▶ [Requirement]: Leaving out all pictures, copy the lines below exactly, from the line with "Task: Click the 右輪 column header" to the last line, both ends included.

Stored data
○ ○ ○ ○ ○ ○ ○
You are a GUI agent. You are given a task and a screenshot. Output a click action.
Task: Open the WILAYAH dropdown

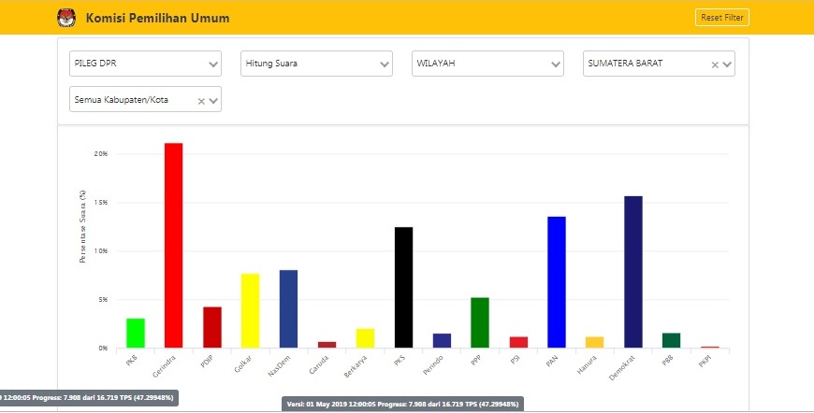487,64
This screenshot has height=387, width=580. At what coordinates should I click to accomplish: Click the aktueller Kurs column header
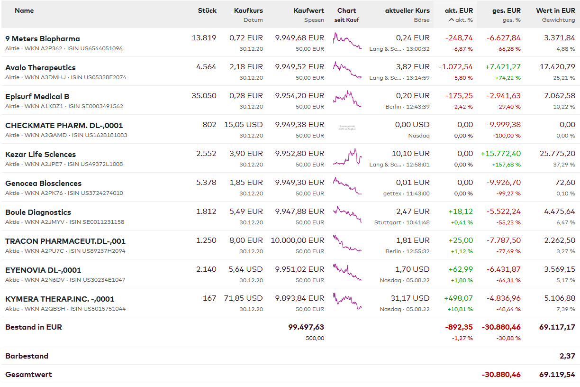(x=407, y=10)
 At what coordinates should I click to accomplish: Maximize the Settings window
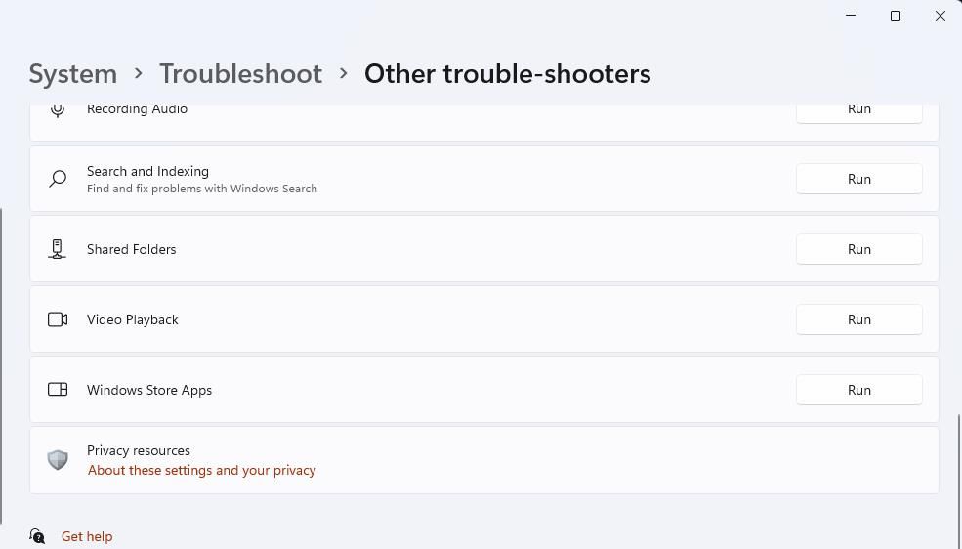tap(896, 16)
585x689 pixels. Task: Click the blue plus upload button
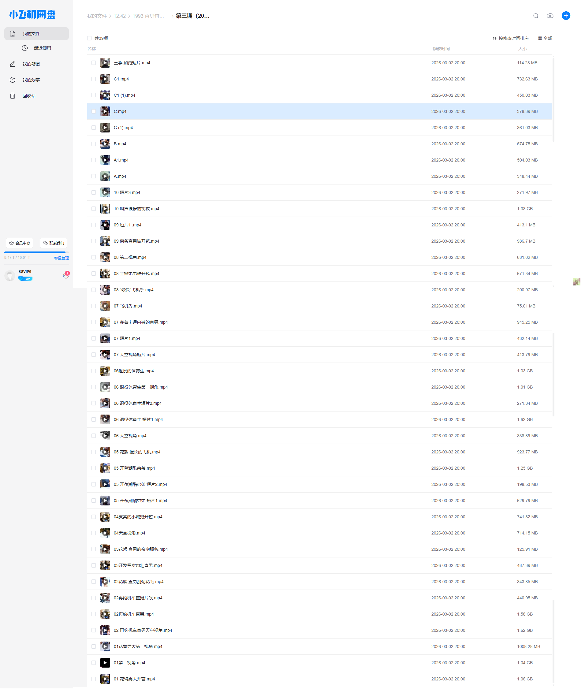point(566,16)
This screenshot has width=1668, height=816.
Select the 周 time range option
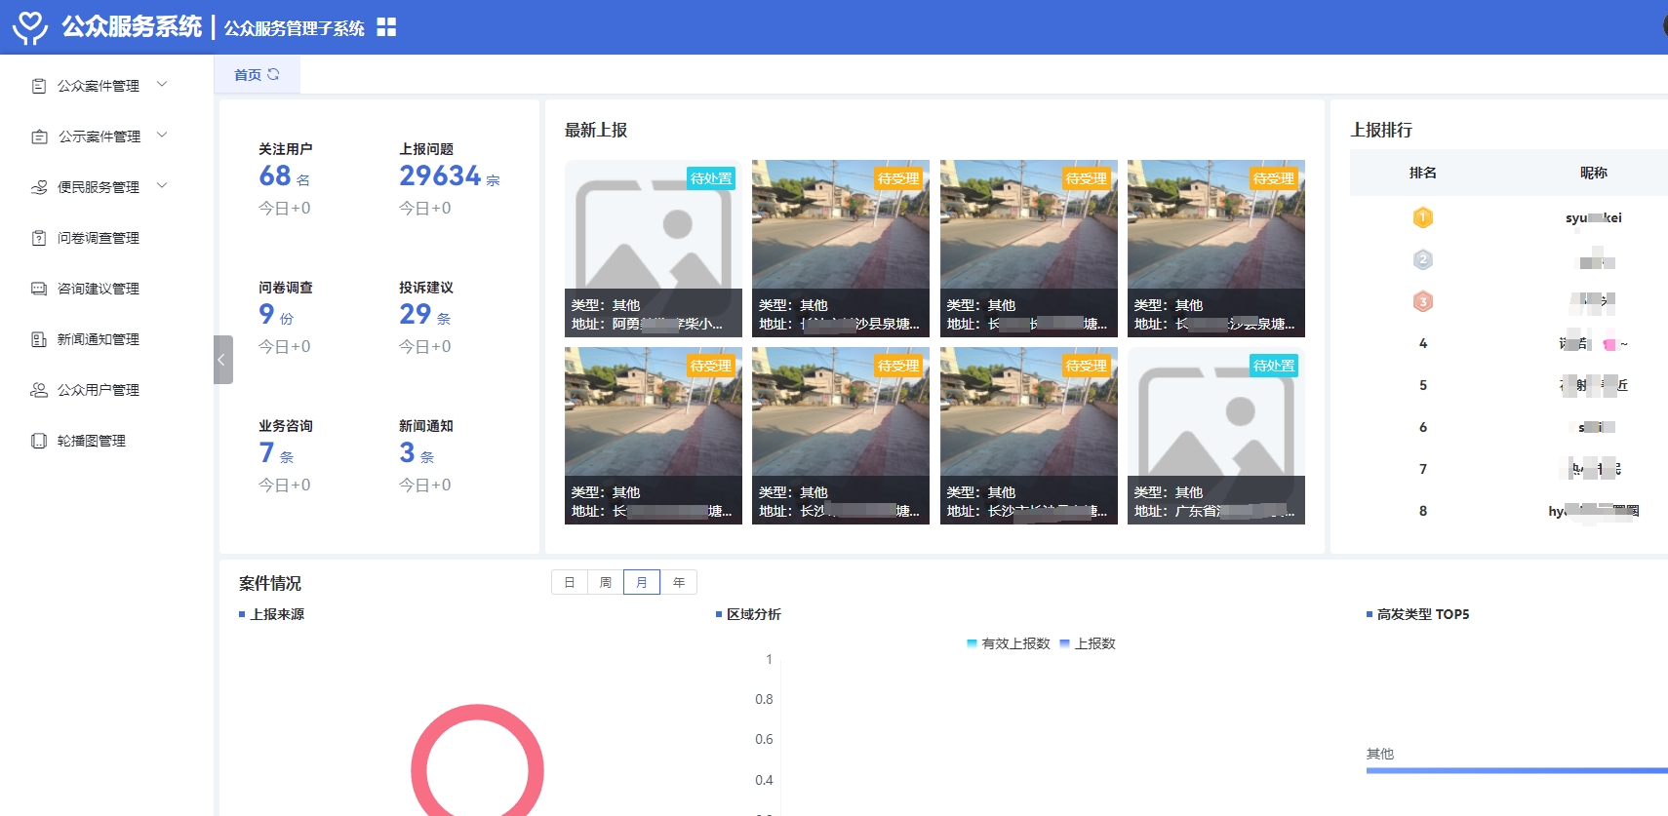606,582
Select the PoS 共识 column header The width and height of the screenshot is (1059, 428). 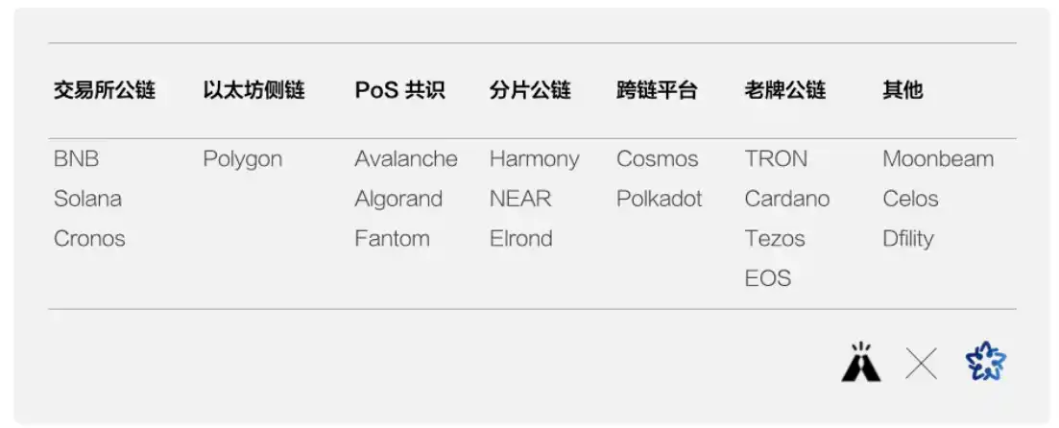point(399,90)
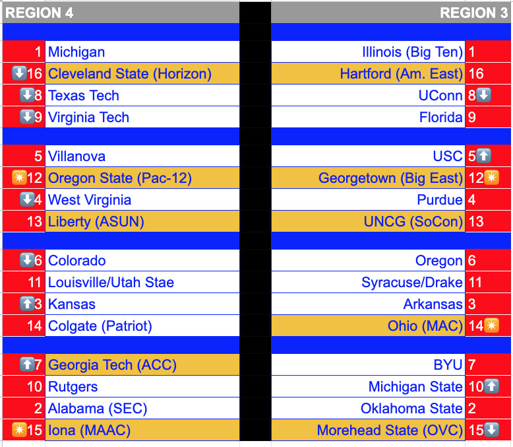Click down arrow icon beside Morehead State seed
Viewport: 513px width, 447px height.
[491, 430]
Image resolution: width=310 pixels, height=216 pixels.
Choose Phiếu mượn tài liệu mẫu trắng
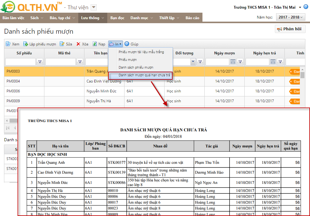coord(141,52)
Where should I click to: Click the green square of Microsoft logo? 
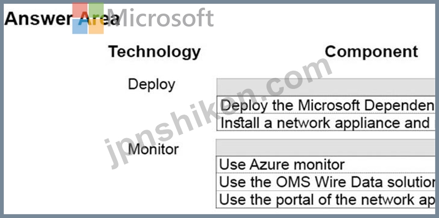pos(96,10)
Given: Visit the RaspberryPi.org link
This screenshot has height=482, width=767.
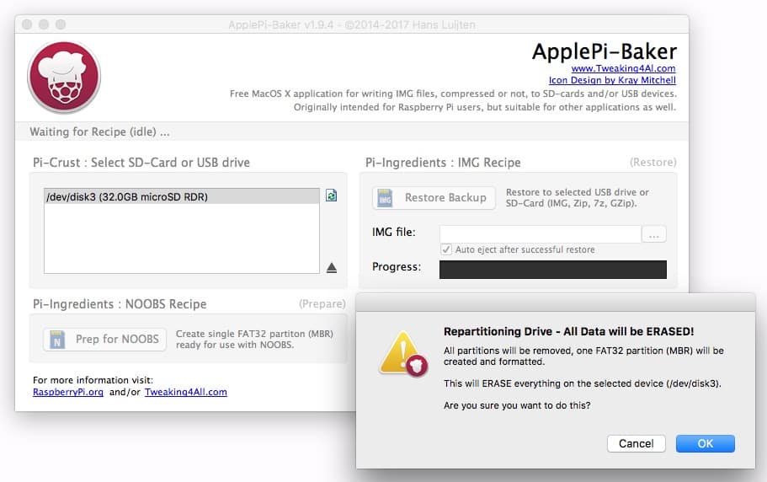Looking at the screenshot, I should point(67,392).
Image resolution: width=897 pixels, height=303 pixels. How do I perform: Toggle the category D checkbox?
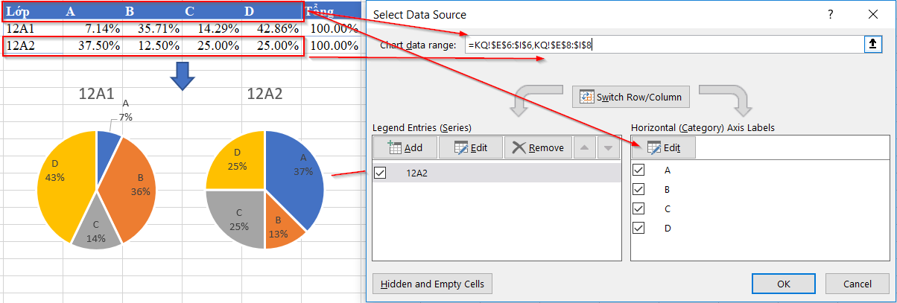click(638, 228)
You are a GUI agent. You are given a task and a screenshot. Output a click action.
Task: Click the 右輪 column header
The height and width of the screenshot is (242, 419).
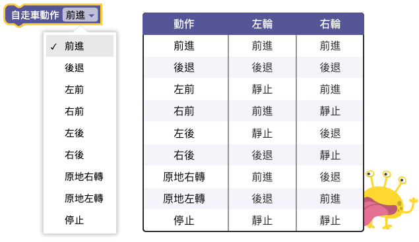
○ ○ ○ ○ ○ ○ ○
▶ [Task solution]:
Task: Click the 右輪 column header
The height and width of the screenshot is (242, 419).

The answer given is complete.